◆ **EXTRACTED TEXT**
+-------+
Our grasp of math begins in early childhood — long before we enter formal education and the pre-school or kindergarten classroom. Parents can count steps, compare big and small quantities, and find patterns in everyday activities (“car, car, truck, car”) such as a walk through a parking lot. Real world math is everywhere.
We caught up with Grace Harris, ’20, who combined her coursework and experience in both early childhood education and elementary education at Saint Vincent College, and asked her for some tips for parents facing a summer and possibly another school-year with young kids away from the classroom.
“The best part of parent-child interactions with real world math is that it gives parents a chance to model persistence,” Harris says. “Parents can show their child that even if math seems difficult at times, it’s best to keep trying and remain positive rather than simply give up. The real-world piece helps to make math concepts tangible. Students tend to work harder when they see why it is important to learn something.”
Harris, who completed her student-teaching at Baggaley Elementary School in the Greater Latrobe School District, will launch her teaching career as a fifth-grade teacher at Farmington Elementary School in Culpepper, Virginia.
She offers these ideas for parents to work on math during the course of their day, during the challenges of stay-at-home orders and beyond.
Objects Galore: Early childhood educators know that young kids come pre-wired to collect, stack and sort. Provide lots of objects that can be arranged by size, shape and color.
Get Moving: Kids naturally learn better when they are asked to move and think at the same time. Create tents, tunnels, blanket forts and other interactions that beg the question: Will she fit inside? How many will the tent hold? Sketch chalk circles to make a game of walking the neighborhood. How many big steps to the mailbox?
+-------+
Source data
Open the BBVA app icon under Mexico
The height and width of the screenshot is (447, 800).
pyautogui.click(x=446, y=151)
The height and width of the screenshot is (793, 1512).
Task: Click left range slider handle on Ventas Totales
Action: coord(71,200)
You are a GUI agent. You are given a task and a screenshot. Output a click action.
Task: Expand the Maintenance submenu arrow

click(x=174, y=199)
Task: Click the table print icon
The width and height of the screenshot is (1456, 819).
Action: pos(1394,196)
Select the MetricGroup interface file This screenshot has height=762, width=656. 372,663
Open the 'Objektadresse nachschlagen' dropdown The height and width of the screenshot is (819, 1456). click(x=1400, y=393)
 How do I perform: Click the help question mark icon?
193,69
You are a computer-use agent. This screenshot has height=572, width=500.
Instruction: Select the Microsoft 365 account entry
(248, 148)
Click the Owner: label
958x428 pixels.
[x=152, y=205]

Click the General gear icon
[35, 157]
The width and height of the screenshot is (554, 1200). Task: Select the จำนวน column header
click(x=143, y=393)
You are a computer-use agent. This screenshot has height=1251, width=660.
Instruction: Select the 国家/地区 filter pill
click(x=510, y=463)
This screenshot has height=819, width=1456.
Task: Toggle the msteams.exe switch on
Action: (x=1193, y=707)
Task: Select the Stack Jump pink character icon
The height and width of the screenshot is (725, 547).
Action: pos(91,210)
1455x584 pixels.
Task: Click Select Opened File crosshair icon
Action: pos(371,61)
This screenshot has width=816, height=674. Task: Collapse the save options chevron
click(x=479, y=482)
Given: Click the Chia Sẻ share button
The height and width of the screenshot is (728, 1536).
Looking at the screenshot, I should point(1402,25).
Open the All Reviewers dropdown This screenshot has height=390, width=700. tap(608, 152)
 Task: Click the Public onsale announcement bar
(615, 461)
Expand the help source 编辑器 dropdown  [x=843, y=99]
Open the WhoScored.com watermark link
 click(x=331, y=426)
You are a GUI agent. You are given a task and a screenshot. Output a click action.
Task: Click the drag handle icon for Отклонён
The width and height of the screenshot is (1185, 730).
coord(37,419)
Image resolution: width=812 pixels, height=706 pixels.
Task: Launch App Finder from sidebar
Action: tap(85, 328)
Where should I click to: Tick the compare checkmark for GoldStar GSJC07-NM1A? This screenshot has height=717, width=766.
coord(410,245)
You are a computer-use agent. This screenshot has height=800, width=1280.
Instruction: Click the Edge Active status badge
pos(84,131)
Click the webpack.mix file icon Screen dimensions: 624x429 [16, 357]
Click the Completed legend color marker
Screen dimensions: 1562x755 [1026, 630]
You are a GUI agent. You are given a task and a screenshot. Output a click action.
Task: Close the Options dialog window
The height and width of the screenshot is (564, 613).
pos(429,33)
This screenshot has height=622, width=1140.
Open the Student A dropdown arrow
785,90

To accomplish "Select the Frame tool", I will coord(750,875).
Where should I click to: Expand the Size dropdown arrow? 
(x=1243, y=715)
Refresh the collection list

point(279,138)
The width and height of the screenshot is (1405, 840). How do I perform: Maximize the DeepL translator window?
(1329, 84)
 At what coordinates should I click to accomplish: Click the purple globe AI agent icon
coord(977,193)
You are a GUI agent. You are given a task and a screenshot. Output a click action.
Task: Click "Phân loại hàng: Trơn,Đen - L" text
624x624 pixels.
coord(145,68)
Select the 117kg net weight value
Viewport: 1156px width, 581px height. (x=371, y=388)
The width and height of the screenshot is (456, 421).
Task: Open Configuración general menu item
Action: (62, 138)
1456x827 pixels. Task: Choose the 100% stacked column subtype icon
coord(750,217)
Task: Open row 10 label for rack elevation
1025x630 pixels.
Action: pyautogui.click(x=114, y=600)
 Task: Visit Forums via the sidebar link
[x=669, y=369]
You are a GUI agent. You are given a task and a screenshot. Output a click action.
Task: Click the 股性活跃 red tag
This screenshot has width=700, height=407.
+-------+
◆ **REQUIREMENTS**
1) In the article on early childhood math, at which school and in what grade will Harris begin her teaching career?
2) Carry on the article on early childhood math, starting after its last sentence.

◆ **ANSWERS BY TASK**
1) She will teach fifth grade at Farmington Elementary School in Culpepper, Virginia.

2)
Explore Spaces. An important part of early childhood development is recognizing directions and other spatial senses. Playgrounds, for one, offer lots of up/down, left/right, straight or diagonal changes.
How much water fills the cup? How many footprints equal the length of the garden hose? How does the bathroom scale change when two kids stand together as one?
Kids love to bring treasure home — whether it’s a collection of 3-dimensional rocks, sticks or leaves from a walk, or different shapes of dry pasta from a relative’s pantry.
Harris, who was active in the Early Childhood Education Club and Mathematics Club on campus, received the 2020 Award for Academic Excellence in early education, given to the major’s top graduating senior.
She encourages parents to experiment. “Math can be abstract so by using real objects or pictures, concepts can become more concrete for students,” she says. “I like to use games to make math more fun. Playing cards and dice are great for practicing different operations. I have also found different tic-tac-toe and bingo boards to practice anything from shapes to multiplication to fractions. Although math can be frustrating for some students (and parents), as students practice and are able to master skills and concepts, they should become more confident in their mathematical ability and be ready to face math problems with a positive outlook.”